:: WORK TO DO ::
Report how many lines of the material below contain the string "table", with case counting. Give only the number.

--- start ITEMS ---

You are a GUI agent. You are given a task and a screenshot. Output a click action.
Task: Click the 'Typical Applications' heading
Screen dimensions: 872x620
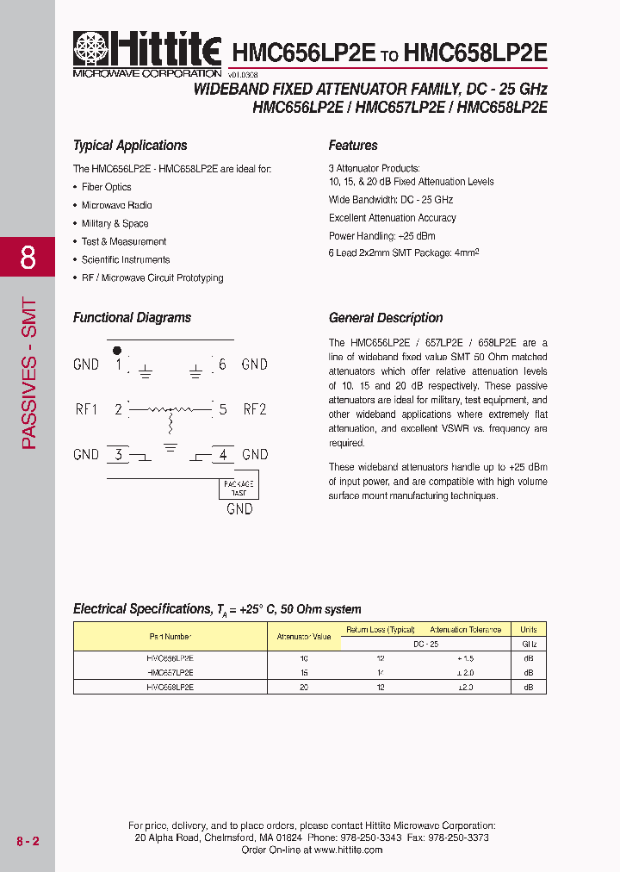tap(130, 146)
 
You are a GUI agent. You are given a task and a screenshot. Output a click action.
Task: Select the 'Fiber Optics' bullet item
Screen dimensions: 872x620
tap(107, 187)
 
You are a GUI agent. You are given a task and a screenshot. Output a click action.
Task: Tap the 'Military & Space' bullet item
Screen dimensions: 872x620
tap(115, 223)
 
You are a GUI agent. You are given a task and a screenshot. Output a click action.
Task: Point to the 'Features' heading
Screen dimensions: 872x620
tap(353, 146)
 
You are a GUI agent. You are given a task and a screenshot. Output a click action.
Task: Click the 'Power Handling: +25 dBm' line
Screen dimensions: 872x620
tap(381, 236)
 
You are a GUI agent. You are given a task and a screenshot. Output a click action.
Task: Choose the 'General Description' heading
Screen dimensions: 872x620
tap(386, 318)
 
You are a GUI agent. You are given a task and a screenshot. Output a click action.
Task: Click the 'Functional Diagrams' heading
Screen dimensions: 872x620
tap(132, 318)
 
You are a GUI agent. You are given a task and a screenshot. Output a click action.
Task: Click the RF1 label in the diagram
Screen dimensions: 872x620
tap(86, 409)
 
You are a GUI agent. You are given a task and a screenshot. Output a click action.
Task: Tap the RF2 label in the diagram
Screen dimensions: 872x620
tap(255, 409)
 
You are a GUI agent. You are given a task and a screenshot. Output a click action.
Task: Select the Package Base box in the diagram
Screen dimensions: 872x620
tap(239, 487)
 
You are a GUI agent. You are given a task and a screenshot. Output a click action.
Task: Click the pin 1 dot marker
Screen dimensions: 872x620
tap(118, 350)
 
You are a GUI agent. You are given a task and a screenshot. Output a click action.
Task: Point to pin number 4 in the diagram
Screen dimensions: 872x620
tap(223, 454)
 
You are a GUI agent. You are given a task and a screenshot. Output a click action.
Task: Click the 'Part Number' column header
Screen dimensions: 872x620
tap(170, 637)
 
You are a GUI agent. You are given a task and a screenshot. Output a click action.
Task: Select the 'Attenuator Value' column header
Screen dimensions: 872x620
tap(304, 637)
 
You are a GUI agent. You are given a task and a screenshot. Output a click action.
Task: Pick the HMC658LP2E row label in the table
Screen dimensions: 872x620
tap(170, 688)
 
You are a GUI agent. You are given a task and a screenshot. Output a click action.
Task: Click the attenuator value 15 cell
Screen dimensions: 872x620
tap(304, 672)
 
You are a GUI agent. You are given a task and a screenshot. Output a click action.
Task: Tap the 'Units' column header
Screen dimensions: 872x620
tap(529, 630)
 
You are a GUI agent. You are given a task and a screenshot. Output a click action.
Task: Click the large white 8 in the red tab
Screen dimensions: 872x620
tap(28, 257)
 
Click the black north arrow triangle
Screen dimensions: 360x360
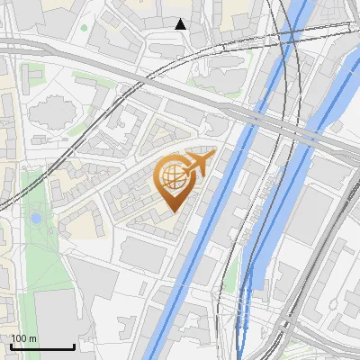tap(180, 24)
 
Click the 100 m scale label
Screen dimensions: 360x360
tap(23, 338)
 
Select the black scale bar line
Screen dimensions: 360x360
tap(42, 347)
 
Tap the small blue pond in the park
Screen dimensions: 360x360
tap(36, 219)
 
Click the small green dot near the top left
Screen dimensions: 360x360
tap(84, 28)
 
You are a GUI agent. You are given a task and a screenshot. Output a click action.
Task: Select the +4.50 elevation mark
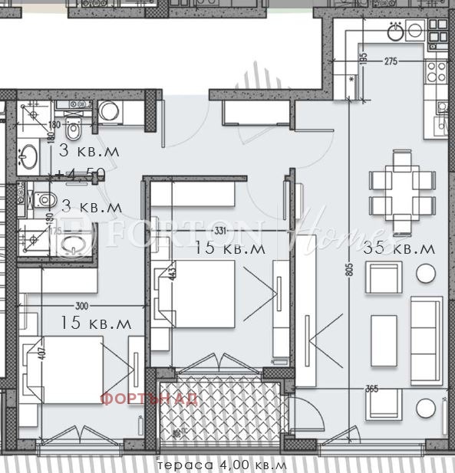click(79, 173)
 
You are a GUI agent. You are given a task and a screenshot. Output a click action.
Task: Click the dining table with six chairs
click(402, 192)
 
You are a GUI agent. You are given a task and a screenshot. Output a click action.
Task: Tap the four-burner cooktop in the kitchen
click(438, 71)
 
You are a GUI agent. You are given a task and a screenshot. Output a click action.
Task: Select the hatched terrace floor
click(223, 414)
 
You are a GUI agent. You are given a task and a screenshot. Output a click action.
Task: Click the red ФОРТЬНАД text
click(150, 399)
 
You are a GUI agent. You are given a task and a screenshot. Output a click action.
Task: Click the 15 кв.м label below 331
click(230, 248)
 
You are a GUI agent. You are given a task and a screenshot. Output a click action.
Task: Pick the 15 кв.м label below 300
click(96, 323)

--- end ITEMS ---

:: FINAL ANSWER ::
2